TellusMater · 07/10/2007 20:24

Sorry cushioncover. I was just reponding the comments below that you don't have to attend on your day off.Perhaps not, but I'm not sure that is actually the best thing professionally.

Blandmum · 07/10/2007 20:24

I'm OK, and thank you for asking cc.

TBH being in front of the class is one of the few times I don't think about dh illness all the time, so it comes as a nice respite, if I'm honest.

The school has been excellent and very supportive of me over the whole thing.

TellusMater · 07/10/2007 20:25

Of course we see parents at other times. But not in the same numbers. That's my point. You just wouldn't see as many people.

Hulababy · 07/10/2007 20:27

I admit I didn't do any parent's evenings on my days off, nor INSET, for last couple of years or so of teaching. I was in secondary. I simply did not have the flexibility in my childcare to do that - and sorry, but MY own little girl has to take priority IMO. She is my main concern over other people's children. That is why I chose to work PT after all.

However I was ALWAYS available to speak to parents on my work days and would stay behind late a little while in order to meetand/or talk on the phone to parents. So infact I actually met with some parents way more than if I had just attended a parent's evening and seen them for a 5 minute slot.
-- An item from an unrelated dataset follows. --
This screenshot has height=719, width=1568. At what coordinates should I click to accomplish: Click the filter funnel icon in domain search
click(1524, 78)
cushioncover · 07/10/2007 20:32

Hula, it's very different in primary though. It's as much about their pastoral development as their academic work. If a child struggles academically but excels at sport say, it's vital that I'm there to balance the struggle in maths with how wonderful he is for me in PE.

TellusMater · 07/10/2007 20:34

I thnk it is just as important at secondary. I may only teach one subject, but I may be the one who can restore a bit of that balance...
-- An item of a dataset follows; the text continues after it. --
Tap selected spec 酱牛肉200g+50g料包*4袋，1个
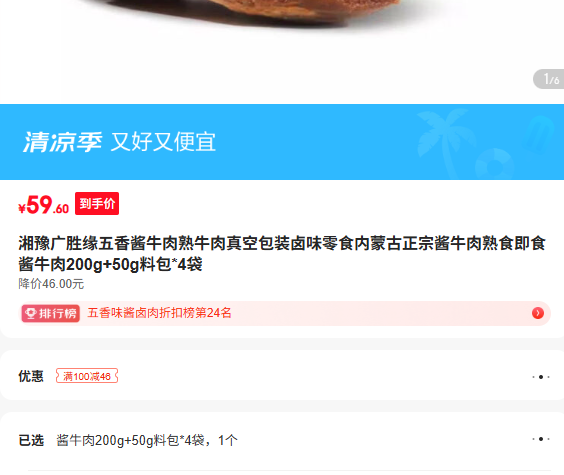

cushioncover · 07/10/2007 20:36

Popsycal, I'd rather not say as the nastiness involved a real life woman who blurted out at toddler group,'hey you're.....' and then kept telling everyone else at TG. Not only that but for the next two weeks she came in and reeled off lots of comments I'd made on various threads. It felt a bit stalker like as if she'd done a search on my name and TBH, freaked me out.

Blandmum · 07/10/2007 20:37

I will often telephone if I can't see a parent, and feel that We need to talk about something. And obviously that isn't restricted to parents evenings.

In addition if I can't attend, I share information with teachers with whom I share a class.

We don't write separate reports either, but we do liase.

And again I think that the children benefit, since I share my classes with a chemist, so they get specialist chemistry and biology teachers, with us sharing the physics.

Hulababy · 07/10/2007 20:37

I decided I had to put me, my child and my health first in the end.

I took full Union advise and support, and actually in the end there was never a single complaint or grumble. Parents were fully accepting of it and happy to see me whenever. I would send a note out to my classes before nights I couldn't attend offering parents a short written comment or time to speak too me on a work day. Some asked for the short note - a couple of lines, a small minority asked to see/speak and many just left it unless it was a GCSE subject.

Hulababy · 07/10/2007 20:39

I never job shared, but I did share some classes, which was very common in our school even amongst FT teachers. Had many benefits. parents only ever saw one of the teachers oer subject though, and only got one report for the subject, not one per teacher. We just communicated and shared information about pupils when in our lessons.

popsycal · 07/10/2007 20:42

cushioncover - no problems. YOu just seem very familiar. What a horrible situation fr someone to put you in, though.